Directions -
Format everything from the line containing "Task: Select the" down to the last of the entries as a numbered list, skipping any blank lines and leaving the pictures out.

Data lines -
——————
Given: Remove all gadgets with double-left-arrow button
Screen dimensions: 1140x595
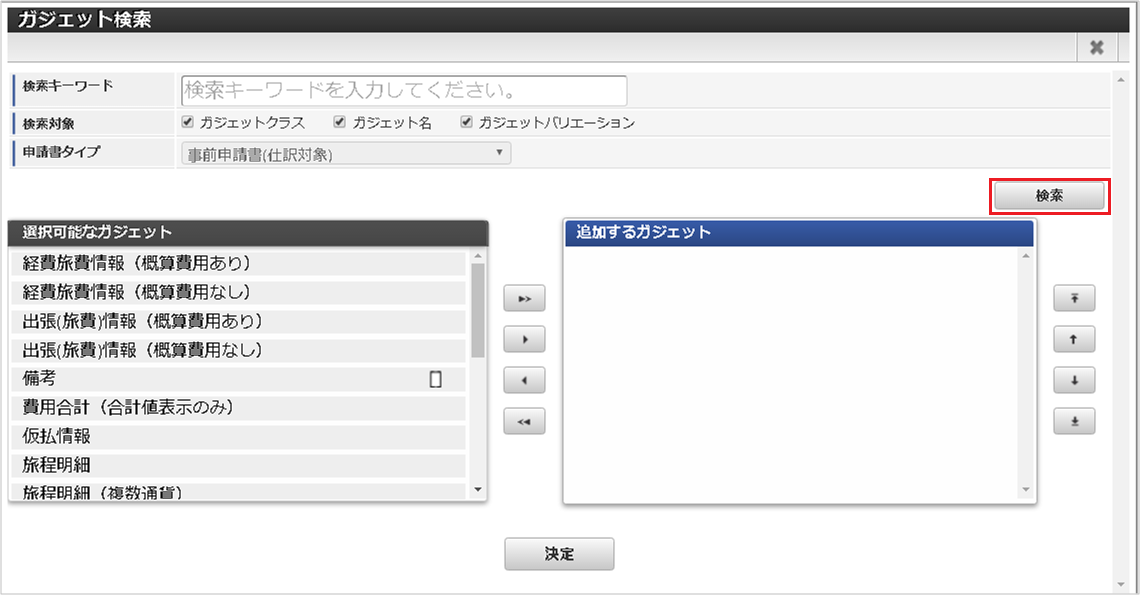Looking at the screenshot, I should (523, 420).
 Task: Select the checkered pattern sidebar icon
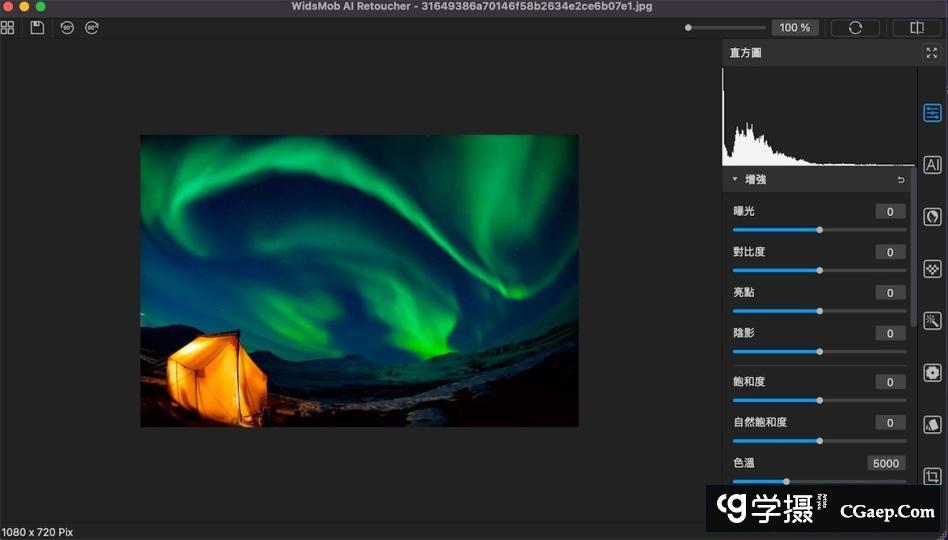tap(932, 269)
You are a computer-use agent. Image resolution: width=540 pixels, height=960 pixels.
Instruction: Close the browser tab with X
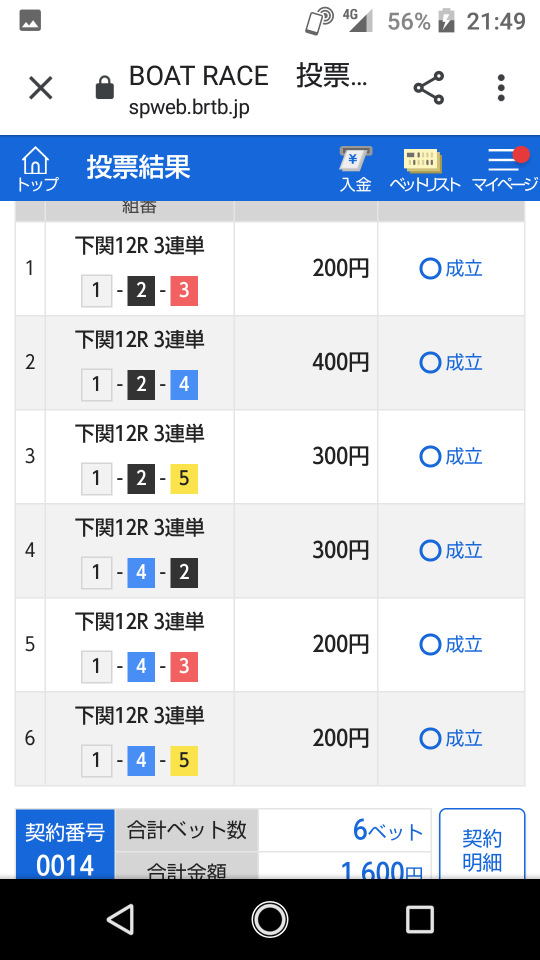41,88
——————
Expected output -
1.  Task: Select the checkered pattern sidebar icon
2. tap(932, 269)
3. You are a computer-use agent. Image resolution: width=540 pixels, height=960 pixels.
4. Instruction: Close the browser tab with X
5. 41,88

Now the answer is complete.